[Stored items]
━━━━━━━━━━
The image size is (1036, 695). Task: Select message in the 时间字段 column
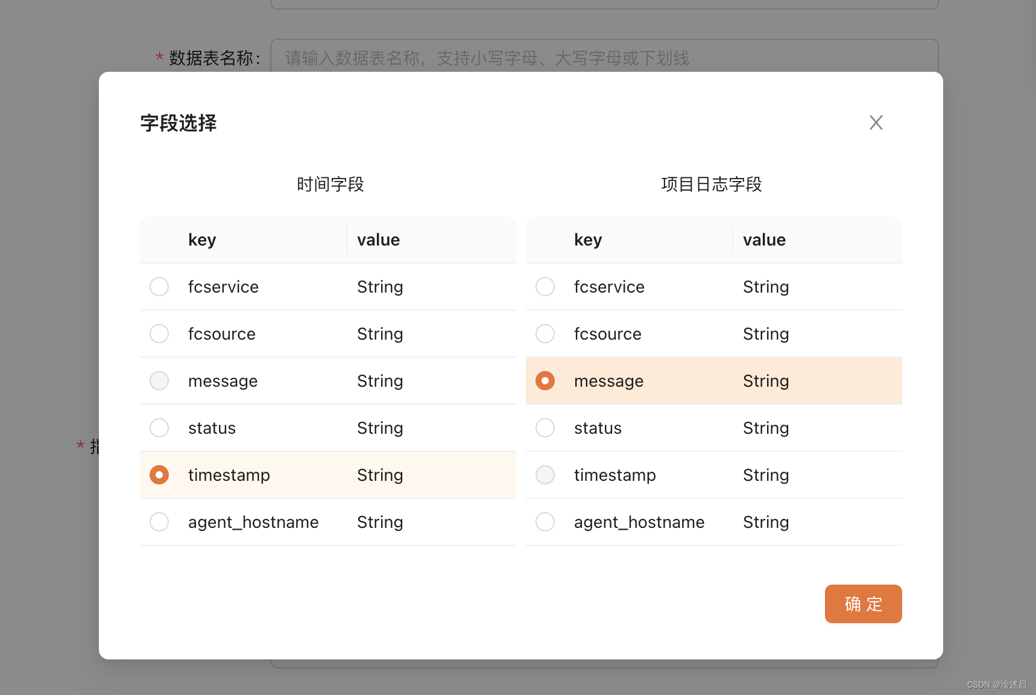[159, 381]
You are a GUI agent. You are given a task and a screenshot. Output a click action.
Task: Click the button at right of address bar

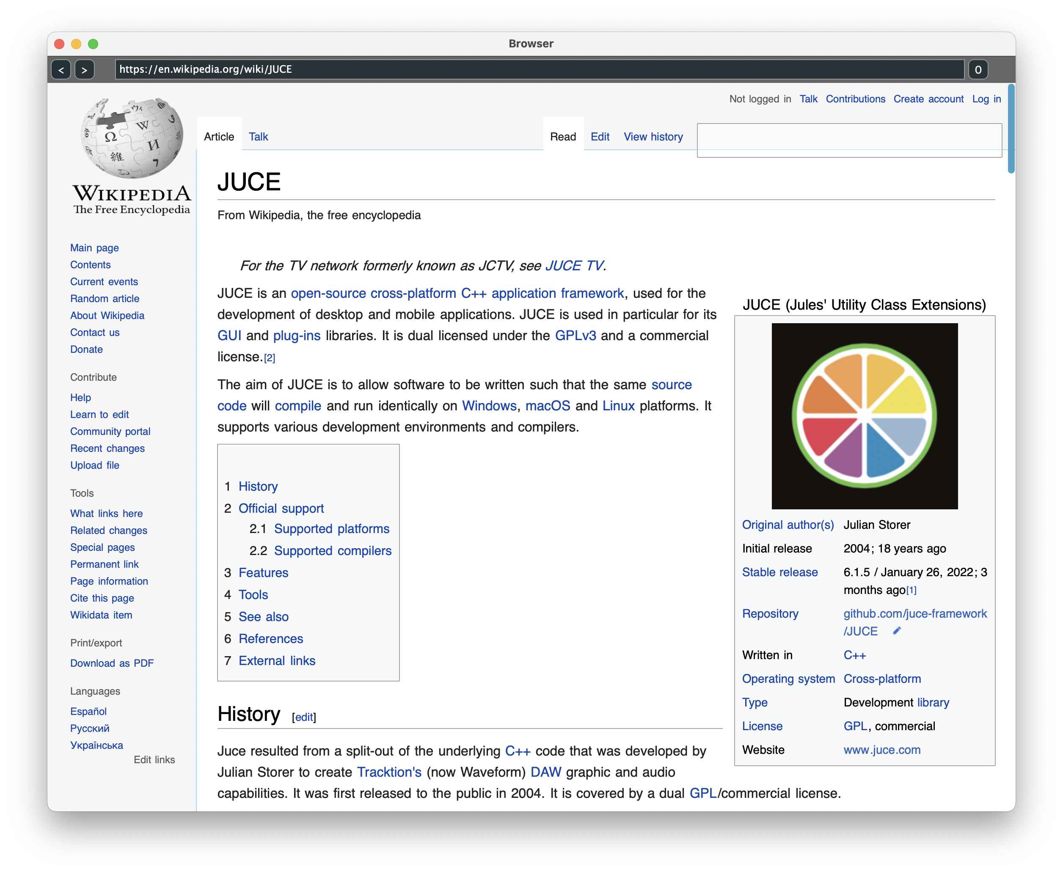click(978, 70)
━━━━━━━━━━
> _EXERCISE_
What is needed is an exact repetition of every entry, without the pictures.

> _SOLUTION FOR THIS EXERCISE_
The image size is (1036, 695). Task: Select message in the 时间字段 column
[159, 381]
You are a GUI agent. You are given a task and a screenshot. Output a click action.
Task: Click the button at right of address bar

click(978, 70)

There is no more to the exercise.